* **Aim of the exercise**
Check each statement below against the post about the Strata Conference. For (a), (b) and (c), answer yes or no and quote the deciding words from the post exactly. (a) The Strata Conference had already been held in Europe before this year. (b) Igalia has been working with Perceptive Constructs to increase its data modelling and machine learning capabilities. (c) The Office Hours made face-to-face meetings with some of the speakers possible.

━━━━━ Excerpted text ━━━━━

My first Strata Conference

This year was the first time the Strata Conference reached Europe and thanks to Igalia, I could be there to evaluate the investment we have been doing on BigData technologies.

This trip is part of the roadmap of the Distributed Computing team we created at Igalia with the aim of exploring a field where Open Source is a key and how our already more than ten years of experience as Open Source consultants would fit in such a competitive area.

We have been lately collaborating with the company Perceptive Constructs to increase our data modelling and machine learning capabilities. Both companies were present at the Strata Conference to showcase our work on Distributed and Smart components for Social Media streams analysis. We will unveil our achievements in future posts, but first I’ll share my impressions about the conference and the future of the BigData area.

O’Relly Strata Conferences

These conferences were usually US events, with presence in both coasts (New York, San Francisco and Santa Clara), but this time was the first EU conference so it was very important for us to attend. There is a great activity in UK regarding BigData and the Open Data commitment is very important in that area, which is causing a lot of start-ups can grow up there.

The conference is what you could expect from a big event like this, quite expensive but very well organized and fully oriented to networking and business. There were some events very interesting, like the Start-up Competition, connecting young companies and independent developers with investors and entrepreneurs.  The Office Hours gave us the possibility of face-to-face meetings with some of the speakers, which was a great thing in my opinion.

I’ll comment on the talks I’ve considered most relevant, but just mentioned before that I think the contents were very well structured, with a good mix of technical and inspiring stuff. The keynotes were a great warm-up for a conference which I think tries to show the social aspects behind the BigData field and how it could help to acquire better knowledge in an era of access to the information we have never seen before.

━━━━━ Stored data ━━━━━

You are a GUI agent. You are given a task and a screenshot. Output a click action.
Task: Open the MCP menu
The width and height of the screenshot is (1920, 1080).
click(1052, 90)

━━━━━

* **The completed task**
(a) No: "This year was the first time the Strata Conference reached Europe"
(b) Yes: "We have been lately collaborating with the company Perceptive Constructs to increase our data modelling and machine learning capabilities."
(c) Yes: "The Office Hours gave us the possibility of face-to-face meetings with some of the speakers"